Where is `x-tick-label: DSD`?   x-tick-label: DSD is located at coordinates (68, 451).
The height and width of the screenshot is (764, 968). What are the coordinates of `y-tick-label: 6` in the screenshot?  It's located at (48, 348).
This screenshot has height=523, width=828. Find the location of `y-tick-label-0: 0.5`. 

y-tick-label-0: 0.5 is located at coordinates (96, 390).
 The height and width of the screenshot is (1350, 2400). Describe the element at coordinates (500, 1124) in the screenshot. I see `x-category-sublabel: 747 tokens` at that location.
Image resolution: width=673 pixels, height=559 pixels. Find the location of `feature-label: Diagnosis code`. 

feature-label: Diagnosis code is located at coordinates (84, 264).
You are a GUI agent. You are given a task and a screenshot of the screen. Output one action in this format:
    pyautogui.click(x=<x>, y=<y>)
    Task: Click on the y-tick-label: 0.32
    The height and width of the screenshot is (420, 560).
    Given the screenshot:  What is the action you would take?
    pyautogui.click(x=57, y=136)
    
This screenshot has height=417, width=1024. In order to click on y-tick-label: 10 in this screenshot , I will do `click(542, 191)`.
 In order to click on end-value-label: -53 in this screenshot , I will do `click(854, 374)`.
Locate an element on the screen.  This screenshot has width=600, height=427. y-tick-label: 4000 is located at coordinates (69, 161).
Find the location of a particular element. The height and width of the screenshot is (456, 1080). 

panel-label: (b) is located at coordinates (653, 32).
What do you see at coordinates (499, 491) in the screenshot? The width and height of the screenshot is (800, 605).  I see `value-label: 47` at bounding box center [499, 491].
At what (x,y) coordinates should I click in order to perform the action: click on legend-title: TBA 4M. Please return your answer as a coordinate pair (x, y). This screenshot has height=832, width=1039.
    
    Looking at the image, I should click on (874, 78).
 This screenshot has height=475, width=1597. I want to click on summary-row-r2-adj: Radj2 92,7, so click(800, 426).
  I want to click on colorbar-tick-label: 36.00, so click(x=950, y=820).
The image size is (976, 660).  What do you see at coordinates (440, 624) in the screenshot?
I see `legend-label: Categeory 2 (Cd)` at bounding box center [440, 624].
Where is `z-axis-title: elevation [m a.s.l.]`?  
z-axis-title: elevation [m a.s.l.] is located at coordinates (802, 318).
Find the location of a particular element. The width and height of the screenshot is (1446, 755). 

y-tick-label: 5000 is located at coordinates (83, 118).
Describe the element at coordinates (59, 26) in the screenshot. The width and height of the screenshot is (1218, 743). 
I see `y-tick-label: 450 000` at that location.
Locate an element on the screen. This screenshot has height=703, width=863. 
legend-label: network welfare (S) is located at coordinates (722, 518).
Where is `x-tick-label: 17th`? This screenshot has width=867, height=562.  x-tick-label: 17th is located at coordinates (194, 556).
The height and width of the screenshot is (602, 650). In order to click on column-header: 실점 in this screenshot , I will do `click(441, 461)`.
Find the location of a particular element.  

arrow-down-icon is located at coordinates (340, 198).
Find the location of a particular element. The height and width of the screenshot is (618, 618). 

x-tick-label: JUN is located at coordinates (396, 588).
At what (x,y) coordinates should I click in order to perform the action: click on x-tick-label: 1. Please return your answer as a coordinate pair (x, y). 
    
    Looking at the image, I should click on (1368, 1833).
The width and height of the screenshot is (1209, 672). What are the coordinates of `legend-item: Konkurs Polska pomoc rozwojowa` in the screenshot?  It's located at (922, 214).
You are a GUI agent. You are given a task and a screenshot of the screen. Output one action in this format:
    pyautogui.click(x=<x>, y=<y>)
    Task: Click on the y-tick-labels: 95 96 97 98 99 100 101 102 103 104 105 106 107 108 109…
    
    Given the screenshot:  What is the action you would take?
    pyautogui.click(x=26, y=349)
========
# Assignment
Retype the entries word for word, starting at the line that contains "This screenshot has height=523, width=828." and ending at the line that contains "y-tick-label-0: 0.5 is", with both of those lines included.

# Exercise result
This screenshot has height=523, width=828. Find the location of `y-tick-label-0: 0.5`. 

y-tick-label-0: 0.5 is located at coordinates (96, 390).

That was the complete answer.